> _Requirements_
Copy out the lines of the listing below verbatim, starting with the line that contains "Task: Go to Alarm Records in sidebar" and ending with the line that contains "click(115, 71)", both included, and nothing else.

> _Provided records_
--------

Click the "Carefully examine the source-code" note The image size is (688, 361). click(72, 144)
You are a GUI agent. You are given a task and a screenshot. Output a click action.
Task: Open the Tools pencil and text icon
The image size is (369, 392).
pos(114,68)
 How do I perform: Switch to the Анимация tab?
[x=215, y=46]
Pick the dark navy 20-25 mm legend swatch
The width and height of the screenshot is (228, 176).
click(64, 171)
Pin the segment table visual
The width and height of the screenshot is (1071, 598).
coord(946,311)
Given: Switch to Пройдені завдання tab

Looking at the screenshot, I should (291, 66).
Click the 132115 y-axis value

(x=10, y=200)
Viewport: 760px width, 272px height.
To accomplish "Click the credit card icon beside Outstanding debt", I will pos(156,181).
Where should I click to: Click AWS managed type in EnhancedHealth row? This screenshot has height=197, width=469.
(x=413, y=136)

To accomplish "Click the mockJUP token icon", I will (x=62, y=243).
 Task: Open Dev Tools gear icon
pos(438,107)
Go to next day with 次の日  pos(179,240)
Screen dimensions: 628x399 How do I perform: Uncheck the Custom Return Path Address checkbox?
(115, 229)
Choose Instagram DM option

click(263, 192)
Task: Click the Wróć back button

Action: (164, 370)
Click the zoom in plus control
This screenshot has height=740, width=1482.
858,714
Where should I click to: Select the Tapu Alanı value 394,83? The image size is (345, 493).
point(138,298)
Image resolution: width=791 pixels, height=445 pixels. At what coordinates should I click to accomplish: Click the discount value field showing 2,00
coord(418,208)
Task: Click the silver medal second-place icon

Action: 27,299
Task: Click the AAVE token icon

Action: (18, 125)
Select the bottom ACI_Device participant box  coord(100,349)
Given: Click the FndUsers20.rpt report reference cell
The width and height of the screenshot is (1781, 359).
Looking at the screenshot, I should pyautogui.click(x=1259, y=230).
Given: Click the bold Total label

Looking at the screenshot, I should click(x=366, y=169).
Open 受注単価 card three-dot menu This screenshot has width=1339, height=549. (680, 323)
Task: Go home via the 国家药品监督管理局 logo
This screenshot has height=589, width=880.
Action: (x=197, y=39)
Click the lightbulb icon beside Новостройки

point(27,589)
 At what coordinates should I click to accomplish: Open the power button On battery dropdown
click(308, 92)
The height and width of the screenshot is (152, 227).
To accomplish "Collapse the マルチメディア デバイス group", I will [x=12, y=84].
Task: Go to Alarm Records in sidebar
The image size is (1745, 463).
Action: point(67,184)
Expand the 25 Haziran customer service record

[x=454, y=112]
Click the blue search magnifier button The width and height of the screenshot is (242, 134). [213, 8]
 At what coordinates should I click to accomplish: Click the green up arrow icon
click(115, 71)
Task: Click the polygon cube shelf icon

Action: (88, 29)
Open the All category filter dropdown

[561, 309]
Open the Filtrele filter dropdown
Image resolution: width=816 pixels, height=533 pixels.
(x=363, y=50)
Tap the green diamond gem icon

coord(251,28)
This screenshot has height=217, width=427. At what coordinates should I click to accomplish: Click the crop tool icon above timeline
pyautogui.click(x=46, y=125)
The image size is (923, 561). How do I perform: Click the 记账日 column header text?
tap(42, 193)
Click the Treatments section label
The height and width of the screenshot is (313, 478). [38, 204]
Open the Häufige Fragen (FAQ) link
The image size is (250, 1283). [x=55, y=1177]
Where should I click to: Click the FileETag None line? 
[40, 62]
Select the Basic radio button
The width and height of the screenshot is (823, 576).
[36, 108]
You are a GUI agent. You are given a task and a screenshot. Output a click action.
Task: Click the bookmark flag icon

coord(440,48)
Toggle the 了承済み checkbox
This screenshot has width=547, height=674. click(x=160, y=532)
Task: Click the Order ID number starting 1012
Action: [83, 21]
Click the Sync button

--------

> _Result_
Task: Go to Alarm Records in sidebar
The image size is (1745, 463).
Action: point(67,184)
Expand the 25 Haziran customer service record

[x=454, y=112]
Click the blue search magnifier button The width and height of the screenshot is (242, 134). [213, 8]
 At what coordinates should I click to accomplish: Click the green up arrow icon
click(115, 71)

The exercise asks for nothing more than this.